老段和希言整整看了我十几秒钟,好像我脸上有两个鼻子。
“你们认识?”
“不认识。”
“不认识?”
“不认识!”
“那为什么……”
“我怎么知道为什么?管他呢有酒喝就是了,问那么多干什么。难道酒里有毒啊?有阴谋诡计啊?真是的……”没等老段把话问完,我就急了,“喝啊希言你王八蛋刚才还嚷嚷没钱买酒了,现在还说什么。我今天能喝翻了你信不信……”
我当时表面上表现出一副无所谓的做派,其实心里也在想:狗日的,他是谁啊?
后来就熟了。
对于本次事件的解释,他一副笑里藏刀的坏坏表情:“加深印象嘛。”
Gay的故事(2)
牟子在我的印象里后来就一直是这样的一副坏坏的表情,好像定格了一样,擦都擦不掉。好在交往并不很多,只是他偶尔来一次我们的住处,好像一般都碰巧是在老段和希言都不在的时候,相互聊一些无关紧要的事情,时间有长有短。
有时我也会去他和小柬同住的那个小独院。
屋里像预想中的一样很乱。牟子是画画的,所以满屋子的画板、油墨和废纸,当然还有满地烟屁和一屋子汗臭混合尿骚混合油墨清香。
一般情况下是小柬一个人在家里,蜷缩在一张深蓝色的矮小沙发里面忧郁地想心事。看到我来也并不起身,甚至连眼睛的方向都不会改变一下,只慵懒的“Hi”一声,就再也没有任何表示。
小柬的眼睛很美,有时我会不自觉地看着它出神,直到小柬发现了以致于脸红地低下头,我才会突然醒悟。有时我想那种美更应该是属于一个女孩子的,那种柔美和让人心疼的感觉。不知为什么,每次分手后再想到小柬,我总会产生一种莫名其妙的感动,鼻子酸酸的,想流泪。

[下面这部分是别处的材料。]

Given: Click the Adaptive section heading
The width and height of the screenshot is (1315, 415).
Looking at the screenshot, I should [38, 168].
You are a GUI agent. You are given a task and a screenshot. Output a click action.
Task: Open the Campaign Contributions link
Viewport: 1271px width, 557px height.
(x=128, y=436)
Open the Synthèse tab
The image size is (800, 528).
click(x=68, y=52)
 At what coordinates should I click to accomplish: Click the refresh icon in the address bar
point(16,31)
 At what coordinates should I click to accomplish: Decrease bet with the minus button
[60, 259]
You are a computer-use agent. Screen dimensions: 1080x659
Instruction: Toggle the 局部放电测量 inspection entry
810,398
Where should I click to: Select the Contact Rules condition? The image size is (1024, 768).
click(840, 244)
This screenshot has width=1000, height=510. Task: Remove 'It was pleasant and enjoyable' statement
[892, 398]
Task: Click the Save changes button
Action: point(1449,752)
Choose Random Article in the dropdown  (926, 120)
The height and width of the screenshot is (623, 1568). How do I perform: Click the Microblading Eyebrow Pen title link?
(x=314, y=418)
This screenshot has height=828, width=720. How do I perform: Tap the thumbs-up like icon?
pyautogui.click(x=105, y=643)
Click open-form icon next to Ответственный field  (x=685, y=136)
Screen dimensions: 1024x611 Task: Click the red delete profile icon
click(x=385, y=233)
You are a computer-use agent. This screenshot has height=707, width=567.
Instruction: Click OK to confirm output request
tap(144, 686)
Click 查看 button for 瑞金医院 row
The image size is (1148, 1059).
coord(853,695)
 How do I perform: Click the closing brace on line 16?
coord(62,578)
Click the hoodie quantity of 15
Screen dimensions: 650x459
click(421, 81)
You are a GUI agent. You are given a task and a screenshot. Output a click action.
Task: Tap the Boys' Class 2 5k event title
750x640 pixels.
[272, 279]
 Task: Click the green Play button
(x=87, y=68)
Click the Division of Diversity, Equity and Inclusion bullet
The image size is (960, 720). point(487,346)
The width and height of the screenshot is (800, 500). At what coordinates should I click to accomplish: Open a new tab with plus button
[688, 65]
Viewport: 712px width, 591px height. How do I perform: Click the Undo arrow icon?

那时我已经知道了他和牟子的恋人关系。但我没有感觉有什么异样,相反的倒是觉得很自然,他们很配,无论从外表、性情,抑或职业。我不是道中人,但我仿佛能够很自然的理解这份特殊的爱情,所以和他们交往,我感觉并不障碍。
小柬跟我说过他原是做舞美的,参与过很多大型的晚会和影视剧舞美设计。但最近活儿不多,只好待在家里。
牟子呢,他一般白天外出写生、或者猫在家里埋头苦干,搞点创作,大约晚上八点钟以后便背着画夹子出门,到三里屯或朝阳公园的酒吧里给人画像,有时也应约到客人家里画人体写真。牟子一直说这是他艺术生涯中的最堕落和最阴暗的一段时期,为了money,出卖了艺术。我倒不这样认为,先生存而后发展嘛。牟子虽然嘴上这样讲,但表现还是挺乐观的,每天嘻嘻哈哈地晚出早归,看起来蛮享受的。
看得出来小柬很爱牟子,这从他看牟子时的温柔如水的目光中可以看出来。牟子应该也很爱他。牟子不惜放下架子努力挣钱有很大一部分原因是由于和小柬一起生活而小柬又没有任何收入有关。
2
第二天下午,我早早下班,去找牟子。
门虚掩着,我轻轻推门进去。
牟子不在。像往常一样,小柬蜷缩在那张深蓝色的矮小沙发里面,静静地一动不动。可能是睡着了吧。
我没有打扰他,静静地站在一幅牟子的画作前细细地看。
那是一幅油画,用很深的浓墨重彩构勒出一片仿佛田野或者戈壁滩之类的地方,太阳是晕黄的,下面是两棵小树,很羸弱的那种小树,零星的几片小叶但却是很亮很艳的浅绿色。两棵树离得很远,但在整块荒芜空旷的土地上,却显得很亲近,相互遥望,有一种相依为命的感觉……
二十分钟后,小柬突然说话,吓了我一跳。
他幽幽远远地声音:“兆亦,你相信轮回吗?”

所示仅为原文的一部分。